> Testo del documento:
^^^^
Nel suo secondo intervento del 5 Gennaio, anche in questo caso di più di un'ora, il leader di Hezbollah metteva nuovamente in guardia Israele affermando che al momento opportuno avrebbe risposto a dovere alla morte di al-Arouri. Ha poi proseguito con un esame delle operazioni militari condotte alla frontiera, enumerando e descrivendo i vari attacchi e le loro conseguenze sull'apparato difensivo israeliano, oltre che ai danni e le perdite che ha subito. Ha poi confermato che a spingerlo ad agire è stata la volontà di creare un diversivo per Gaza al fine di alleggerire la morsa israeliana. Riguardo lo stesso Israele, con tono minaccioso, ha aggiunto che la situazione si sta facendo più pericolosa e che il rischio di un’intensificazione di azioni militari non fa che aumentare.

 

Spostandoci ad Israele, non si sottovaluta la possibilità di un attacco da parte di Hezbollah e si sa che con tutta probabilità vi saranno delle rappresaglie. Si tratta adesso di prepararsi ad affrontare i possibili scenari. Non a caso, è stata ordinata l'evacuazione di circa 80mila residenti dall'area confinante con la frontiera meridionale del Libano. Lo stesso Stato Maggiore ha dichiarato di non volervi sorprese in quanto riconosce e teme le capacità di Hezbollah, ben più pericolose di quelle di Hamas. Dal lato della Difesa, Il ministro Gallant ha chiesto più volte di agire in modo da allontanare i miliziani di Hezbollah dal confine per costringerli a retrocedere al di là del fiume Litani.
^^^^
> Compiti da svolgere:
a - Traduci in inglese questa frase del testo su Hezbollah e Israele: "Si tratta adesso di prepararsi ad affrontare i possibili scenari."
b - Riscrivi come elenco puntato il paragrafo del testo su Hezbollah e Israele che inizia con "Spostandoci ad Israele", mantenendone i fatti principali.
c - Ricopia senza modifiche il tratto del testo su Hezbollah e Israele che va da "Nel suo secondo" fino a "fa che aumentare.".

> Materiale di partenza:
^^^^
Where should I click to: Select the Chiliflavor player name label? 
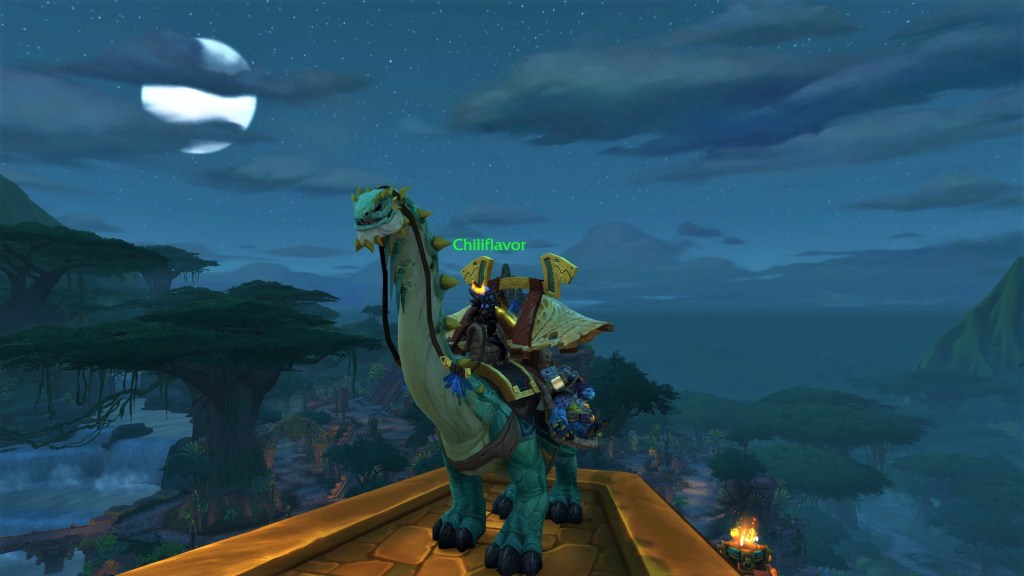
^^^^
> Risultati attesi:
a - The task now is to prepare to face the possible scenarios.

b -
- In Israele non si sottovaluta la possibilità di un attacco di Hezbollah e si ritengono molto probabili delle rappresaglie.
- Ci si prepara ad affrontare i possibili scenari.
- È stata ordinata l'evacuazione di circa 80mila residenti dall'area confinante con la frontiera meridionale del Libano.
- Lo Stato Maggiore non vuole sorprese, perché teme le capacità di Hezbollah, ben più pericolose di quelle di Hamas.
- Il ministro della Difesa Gallant ha chiesto più volte di allontanare i miliziani di Hezbollah dal confine, costringendoli a retrocedere oltre il fiume Litani.

c -
Nel suo secondo intervento del 5 Gennaio, anche in questo caso di più di un'ora, il leader di Hezbollah metteva nuovamente in guardia Israele affermando che al momento opportuno avrebbe risposto a dovere alla morte di al-Arouri. Ha poi proseguito con un esame delle operazioni militari condotte alla frontiera, enumerando e descrivendo i vari attacchi e le loro conseguenze sull'apparato difensivo israeliano, oltre che ai danni e le perdite che ha subito. Ha poi confermato che a spingerlo ad agire è stata la volontà di creare un diversivo per Gaza al fine di alleggerire la morsa israeliana. Riguardo lo stesso Israele, con tono minaccioso, ha aggiunto che la situazione si sta facendo più pericolosa e che il rischio di un’intensificazione di azioni militari non fa che aumentare.